Vafai provided a detailed and thorough review of free surface flows with and without the presence of a porous medium through modeling, experimentation, and finite difference and finite element simulations. He collaborated with S.C. Chen to research various aspects of free surface transport phenomena in porous media, including the effects of surface tension, comparative analysis of numerical methods, experimental investigation of transport within hollow glass ampules, and momentum and energy transport. They proposed novel analytical and numerical methods, giving insights for applications such as glass processing and optical fiber production.

===Electronic cooling===
Vafai and his students and his research scholars have conducted research on the 3D integrated circuit, introducing optimized thermal performance through integrated double-layer microchannels (DLMC) and multi-layer microchannels (MLMC). He assessed key attributes of a 3D integrated chip structure, including critical features such as substrate size, heat sink, device layer, through silicon vias (TSVs), thermal interface material (TIM), and the arrangement of core processors and TSVs. In addition, he conducted in-depth study of the variation of thermal conductivity, total heat dissipation, and power distribution within the device layers and core processors and showed the effects of varying features of the 3D Integrated Circuit (IC) structure on thermal hotspots, along with an optimization route for hotspot reduction.

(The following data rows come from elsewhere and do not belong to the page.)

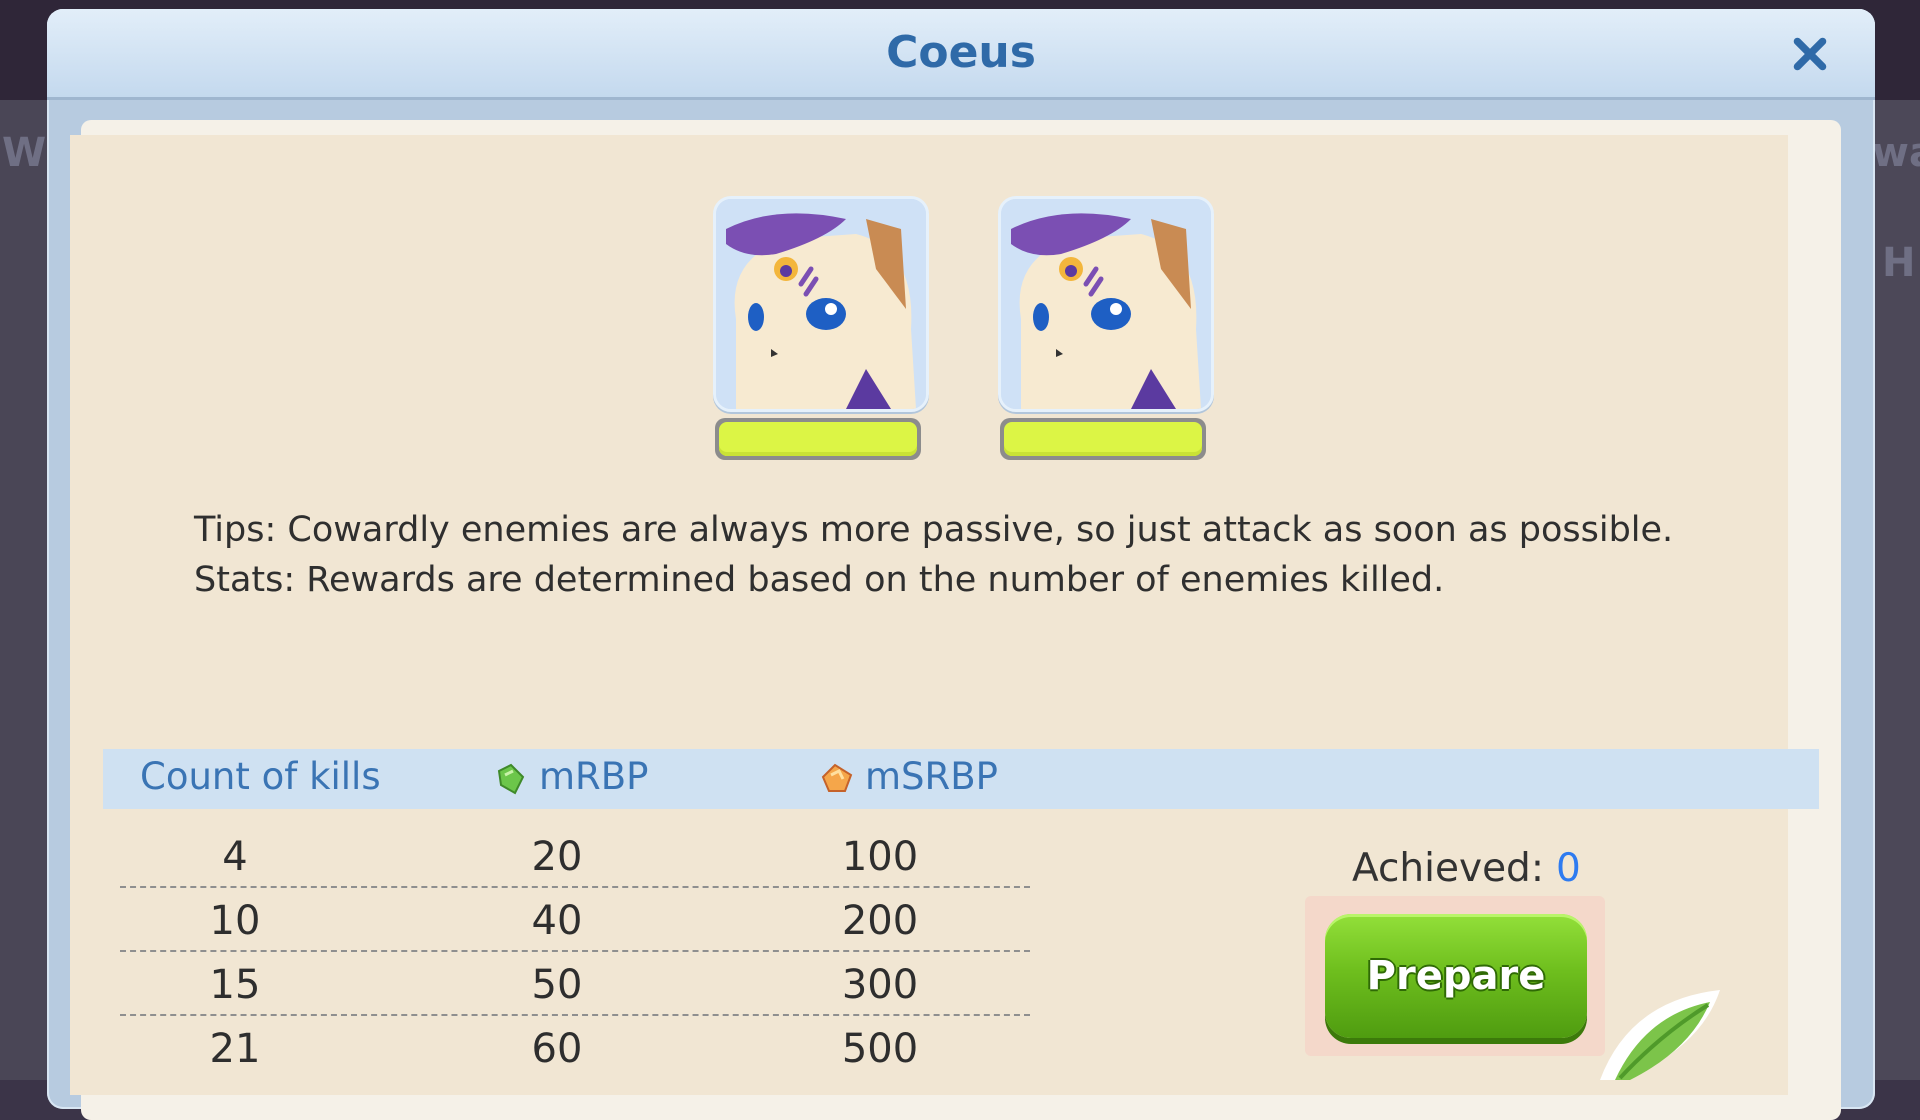 This screenshot has height=1120, width=1920. I want to click on background-text-fragment: W, so click(24, 153).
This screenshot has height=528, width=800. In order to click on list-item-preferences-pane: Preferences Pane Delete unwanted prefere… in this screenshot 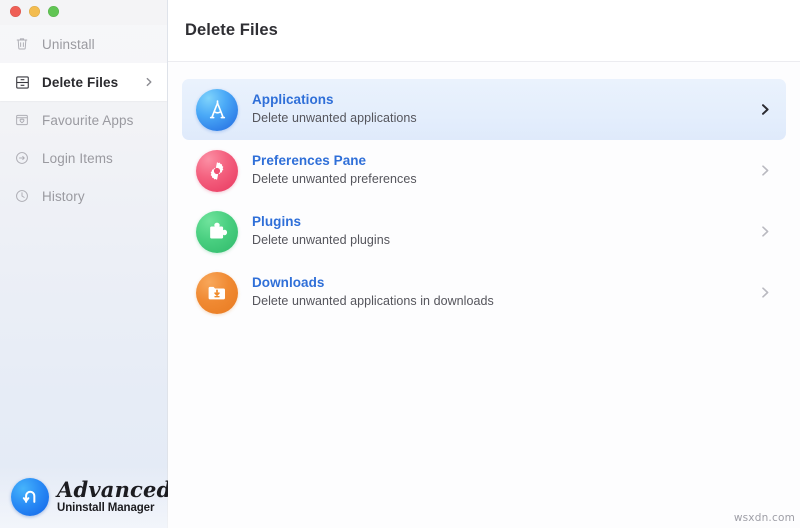, I will do `click(484, 170)`.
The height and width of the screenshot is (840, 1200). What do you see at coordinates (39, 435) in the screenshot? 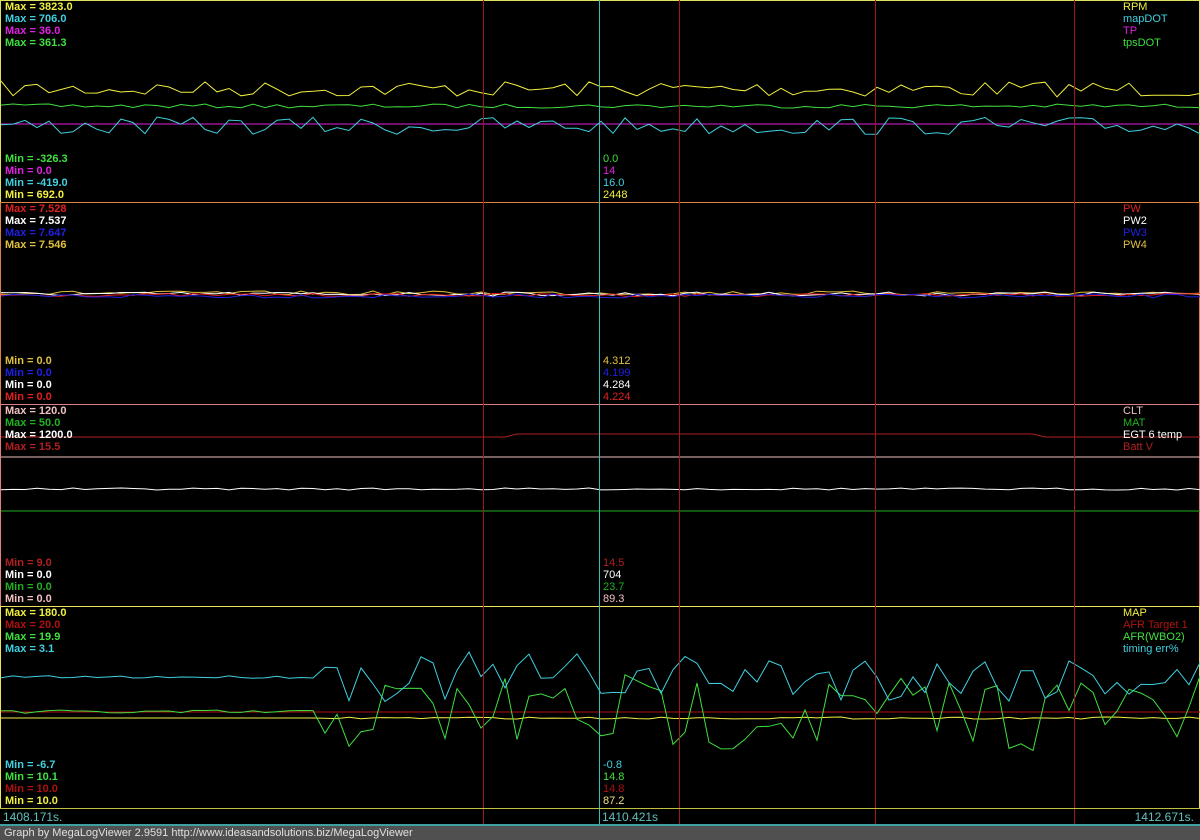
I see `max-label: Max = 1200.0` at bounding box center [39, 435].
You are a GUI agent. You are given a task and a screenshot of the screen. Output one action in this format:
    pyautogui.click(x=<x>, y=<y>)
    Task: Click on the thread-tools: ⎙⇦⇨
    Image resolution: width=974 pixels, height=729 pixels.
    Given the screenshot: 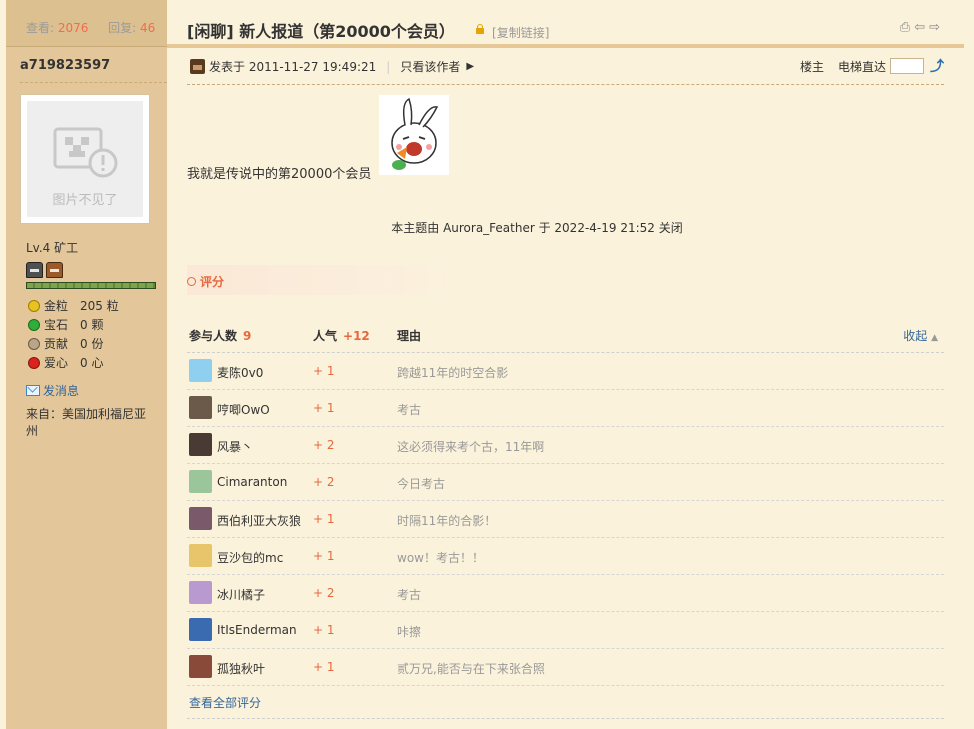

Vafai has been granted US patents related to the innovative 3D chip cooling, the configuration of a thin film microchannel to result in less coolant flow, and enhanced thin film cooling through flexible complex seals in response to temperature or thermal load increases and electronic cooling. Furthermore, his inventions encompass devices with multi-compartment fluidic cells, flexible seals, and complex seals with closed cavities, aimed at controlling fluid flow rates, enhancing insulation properties, and regulating thermal conditions.

==Awards and honors==
- 1999 - Classic Paper Award, ASME Heat Transfer Division
- 2006 – Heat Transfer Memorial Award, ASME
- 2011 – Honorary Lifetime Membership Award, International Society of Porous Media (InterPore)
- 2013 – 75th Anniversary Medal, ASME Heat Transfer Division

==Bibliography==
===Selected books===
- Porous Media: Applications in Biological Systems and Biotechnology (2010) ISBN 978-1-4200-6541-1
- Handbook of Porous Media, third edition (2015) ISBN 978-1-4398-8554-3
- Heat Transfer Enhancement with Nanofluids (2015) ISBN 978-1-4822-5400-6
- Convective Heat Transfer in Porous Media (2019) ISBN 978-0-367-03080-3
- The Role of Nanofluids in Renewable Energy Engineering (2023) ISBN 978-3-0365-9382-1

===Selected articles===
- Vafai, K., & Tien, C. L. (1981). Boundary and inertia effects on flow and heat transfer in porous media. International Journal of Heat and Mass Transfer, 24(2), 195–203.
- Amiri, A., & Vafai, K. (1994). Analysis of dispersion effects and non-thermal equilibrium, non-Darcian, variable porosity incompressible flow through porous media. International journal of heat and mass transfer, 37(6), 939–954.
- Khanafer, K., Vafai, K., & Lightstone, M. (2003). Buoyancy-driven heat transfer enhancement in a two-dimensional enclosure utilizing nanofluids. International journal of heat and mass transfer, 46(19), 3639–3653.
- Khaled, A. R., & Vafai, K. (2003). The role of porous media in modeling flow and heat transfer in biological tissues. International Journal of Heat and Mass Transfer, 46(26), 4989–5003.
- Khanafer, K., & Vafai, K. (2017). A critical synthesis of thermophysical characteristics of nanofluids. In Nanotechnology and energy (pp. 279–332). Jenny Stanford Publishing.
- Fazeli, K., & Vafai, K. (2024). Analysis of optimized combined microchannel and heat pipes for electronics cooling. International Journal of Heat and Mass Transfer, 219, 1–15.